Given problem:
Locate every line in the records that contains the string "Viewport" and copy each of those lines.

— Begin Information given —

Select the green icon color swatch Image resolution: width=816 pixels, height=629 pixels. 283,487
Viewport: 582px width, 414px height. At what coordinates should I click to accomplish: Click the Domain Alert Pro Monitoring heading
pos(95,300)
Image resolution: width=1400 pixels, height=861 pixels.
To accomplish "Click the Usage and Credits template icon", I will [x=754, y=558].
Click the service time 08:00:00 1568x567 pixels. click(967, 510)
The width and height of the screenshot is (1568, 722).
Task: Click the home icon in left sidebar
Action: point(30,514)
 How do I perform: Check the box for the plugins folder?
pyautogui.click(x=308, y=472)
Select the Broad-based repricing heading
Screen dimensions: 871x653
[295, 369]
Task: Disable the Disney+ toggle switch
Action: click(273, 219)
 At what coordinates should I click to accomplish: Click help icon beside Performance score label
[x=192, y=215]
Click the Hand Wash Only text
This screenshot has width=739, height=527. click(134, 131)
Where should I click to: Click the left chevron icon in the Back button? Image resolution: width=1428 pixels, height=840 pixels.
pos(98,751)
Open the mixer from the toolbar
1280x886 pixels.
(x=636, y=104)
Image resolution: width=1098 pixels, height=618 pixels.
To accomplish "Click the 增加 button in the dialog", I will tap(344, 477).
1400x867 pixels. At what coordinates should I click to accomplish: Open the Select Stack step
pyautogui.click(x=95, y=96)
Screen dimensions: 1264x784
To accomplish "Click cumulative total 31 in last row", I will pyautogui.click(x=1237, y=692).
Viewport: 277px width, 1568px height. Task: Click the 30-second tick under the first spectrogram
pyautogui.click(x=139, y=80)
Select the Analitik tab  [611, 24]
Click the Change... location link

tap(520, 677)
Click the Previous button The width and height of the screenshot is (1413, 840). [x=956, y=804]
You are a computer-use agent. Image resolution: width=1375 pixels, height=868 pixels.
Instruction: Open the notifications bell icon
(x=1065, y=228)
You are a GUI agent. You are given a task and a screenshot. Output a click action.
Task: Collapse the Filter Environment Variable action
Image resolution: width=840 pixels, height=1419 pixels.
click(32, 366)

— End Information given —

Result for this task:
Viewport: 582px width, 414px height. At what coordinates should I click to accomplish: Click the Domain Alert Pro Monitoring heading
Viewport: 277px width, 1568px height. Task: Click the 30-second tick under the first spectrogram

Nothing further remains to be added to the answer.